Work task> Below are some records. Print all of them exactly as they appear.

Excerpted records>

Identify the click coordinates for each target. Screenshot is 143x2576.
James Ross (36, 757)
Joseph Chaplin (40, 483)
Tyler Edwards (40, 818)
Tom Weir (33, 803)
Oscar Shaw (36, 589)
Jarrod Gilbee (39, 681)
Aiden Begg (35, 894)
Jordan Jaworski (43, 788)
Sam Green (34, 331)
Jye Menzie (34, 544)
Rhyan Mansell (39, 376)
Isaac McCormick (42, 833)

Expected answer>
Identify the click coordinates for each target. Screenshot is 143x2576.
James Ross (36, 757)
Joseph Chaplin (40, 483)
Tyler Edwards (40, 818)
Tom Weir (33, 803)
Oscar Shaw (36, 589)
Jarrod Gilbee (39, 681)
Aiden Begg (35, 894)
Jordan Jaworski (43, 788)
Sam Green (34, 331)
Jye Menzie (34, 544)
Rhyan Mansell (39, 376)
Isaac McCormick (42, 833)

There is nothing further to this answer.